Writing documentation

This section gives some guidelines to write consistent documentation for GeoNetwork.

See also

The quickest and easiest way to contribute to the documentation is to sign up for a GitHub account and edit the documentation pages (See code repository doc).

Build the docs

git clone https://github.com/geonetwork/doc
cd doc
mvn clean install

Edit the reStructuredText files

To update the documentation, use a text editor to edit .rst files. Save your changes, build the documentation and open the HTML files to preview the changes. When your changes are ready to be submitted to the project, follow the steps in Making a pull request.

Sphinx

This section gives some useful tips about using Sphinx.

Don’t introduce any new warnings

When building the doc, Sphinx prints out warnings about broken links, syntax errors, … Don’t introduce new ones.

It’s best to delete the build directory and completely rebuild the docs, to check for any warnings:

mvn clean install

Substitutions

Substitutions are useful to define a value that’s needed in many places (eg. the location of a file, etc.).

The values are defined in rst_epilog in conf.py:

.. |jdbc.properties| replace:: WEB-INF/config-db/jdbc.properties

Use them when appropriate:

Configure the database in |jdbc.properties| ...


After installation look to |install.homepage|_ on your web browser.

versionadded, versionchanged and deprecated

Use Sphinx’s versionadded and versionchanged directives to mark new or changed features.

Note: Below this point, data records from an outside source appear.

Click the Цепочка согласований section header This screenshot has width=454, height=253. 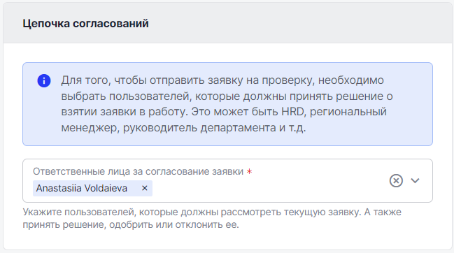pos(86,24)
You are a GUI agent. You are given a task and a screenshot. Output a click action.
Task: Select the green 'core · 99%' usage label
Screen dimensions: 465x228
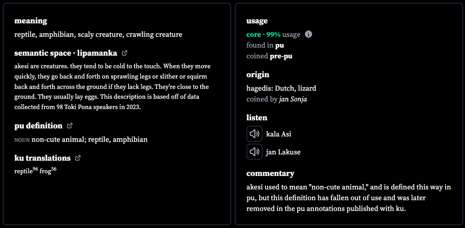tap(264, 35)
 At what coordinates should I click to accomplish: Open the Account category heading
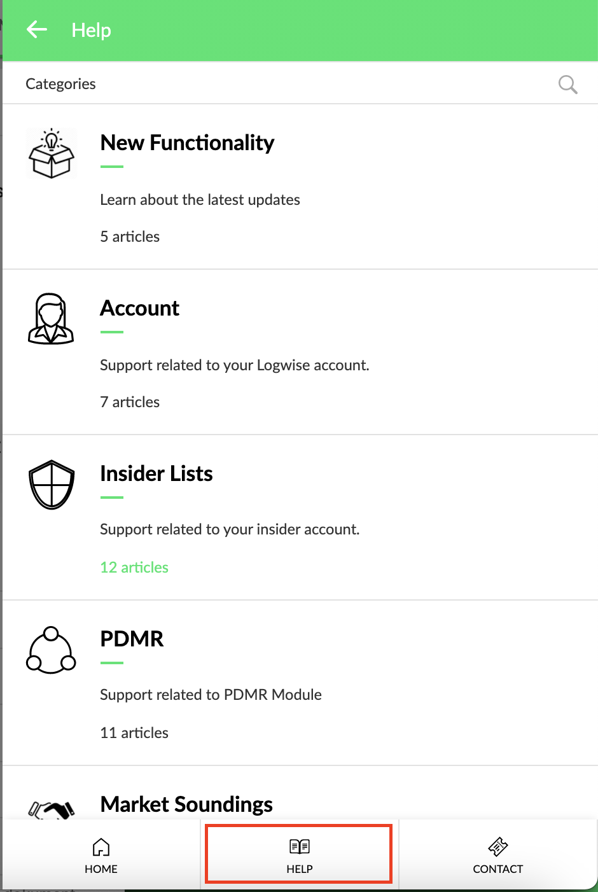tap(140, 308)
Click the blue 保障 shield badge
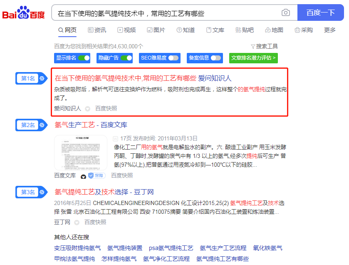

For example:

Creating overview from WMS
==========================

.. versionadded:: 3.0

In the *add overview panel*, select the *add from WMS* link to create
an image from the WMS referenced in the metadata record to illustrate
the dataset in a specific area.

...

When using the versionchanged directive, a sentence explaining what changed is usually relevant:

Configuring LDAP
================

.. versionchanged:: 2.10.0
   Previous versions was setting LDAP parameters from the administration
   panel.

...

Use deprecated directive when a feature is no longer available.

seealso

Many sections include a list of references to module documentation or external documents. These lists are created using the seealso directive typically placed in a section just before any subsections.